In this repo, we share examples for our paper Computer Vision Model Compression Techniques for Embedded Systems: A Survey. We share examples of Knowledge Distillation, Network Pruning and Quantization. These model compression techniques are presented using the Oxford-IIIT Pet Dataset [1] (Pet37).
pip install -r requirements.txt
The Knowledge Distillation presented here is inspired by [2]. First, you need to train the teacher, that will be a normal training procedure. One teacher training command example is:
python train_teacher.py --teacher resnet50
Later, you need to use the desired weight to train the student network, as:
python train_student.py --teacher resnet50_0.916015625.pt --student resnet18
The final model will be saved with the "kd_" prefix
The Network Pruning strategy used here is based on [3] Depgraph paper (a.k.a torch-pruning). You should preferably use a pretrained model on the Pet37 dataset with the --weights flag, or pass a new untrained model using --model.
Pruning Argments: --pruning-steps and --pruning-ratio
python train_pruning.py --weights resnet50_0.916015625.pt --pruning-steps 1 --pruning-ratio 0.4
In this example, a model with 40% of the original parameters' count will be created.
The final model will be saved with the "pruned_" prefix
The Quantization strategy used here is based on [4] (QAT). We followed the instructions of the implemented official Pytorch QAT.
Quantization Argments: --target-device
python train_quantization.py --weights resnet50_0.916015625.pt --target-device embedded
The final model will be saved with the "quantized_" prefix
You can mix multiple compression techniques. For instance, you can apply Knowledge Distillation to a model from Resnet50 to Resnet34, prune it by 30% and then apply QAT on it. To do so, you would only need to:
- Run python train_teacher.py (with the desired argments)
- Run python train_student.py (with the desired argments)
- Run python train_pruning.py (with the desired argments)
- Run python train_quantization.py (with the desired argments)
We also share multiple weights with these training procedures (teacher-student training and pruning training) in the Releases tab.
@article{lopes2024computer,
title={Computer vision model compression techniques for embedded systems: A survey},
author={Lopes, Alexandre and dos Santos, Fernando Pereira and de Oliveira, Diulhio and Schiezaro, Mauricio and Pedrini, Helio},
journal={Computers \& Graphics},
pages={104015},
year={2024},
publisher={Elsevier}
}
[1] Hinton, Geoffrey, Oriol Vinyals, and Jeff Dean. "Distilling the knowledge in a neural network." arXiv preprint arXiv:1503.02531 (2015).
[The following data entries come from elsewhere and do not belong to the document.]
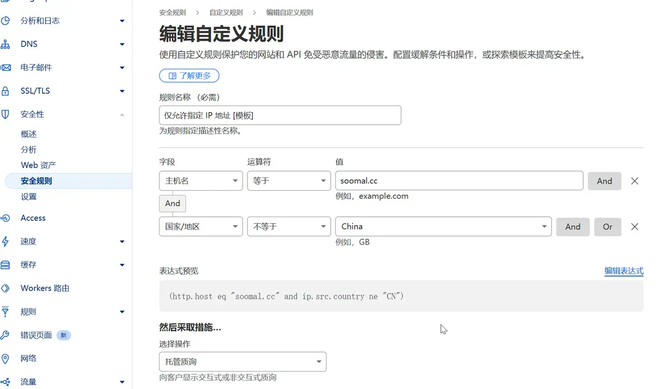
Task: Open the 托管质询 action dropdown
Action: (242, 361)
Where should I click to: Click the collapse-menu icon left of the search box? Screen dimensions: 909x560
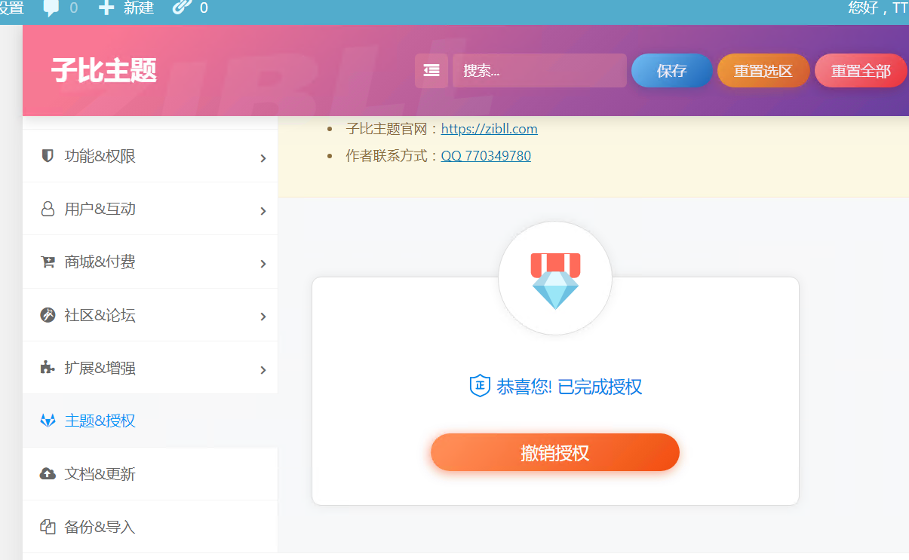click(431, 69)
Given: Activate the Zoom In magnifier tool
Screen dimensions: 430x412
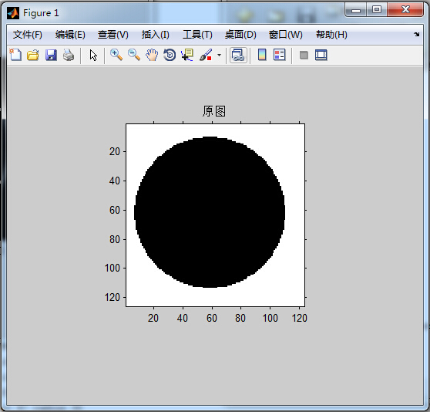Looking at the screenshot, I should pyautogui.click(x=116, y=55).
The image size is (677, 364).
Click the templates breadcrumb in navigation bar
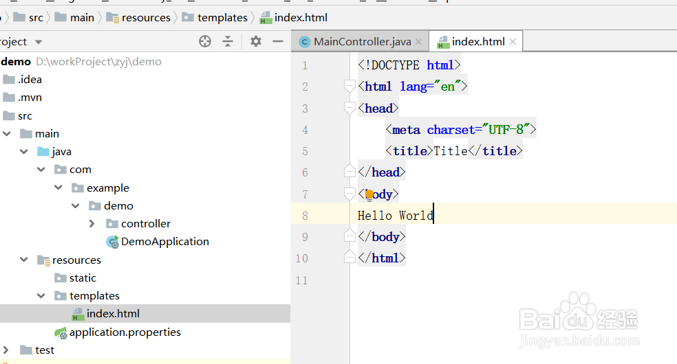(x=222, y=17)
[2] Parkhi, Omkar M., et al. "Cats and dogs." 2012 IEEE conference on computer vision and pattern recognition. IEEE, 2012.
[3] Fang, Gongfan, et al. "Depgraph: Towards any structural pruning." Proceedings of the IEEE/CVF conference on computer vision and pattern recognition. 2023.
[4] Jacob, Benoit, et al. "Quantization and training of neural networks for efficient integer-arithmetic-only inference." Proceedings of the IEEE conference on computer vision and pattern recognition. 2018.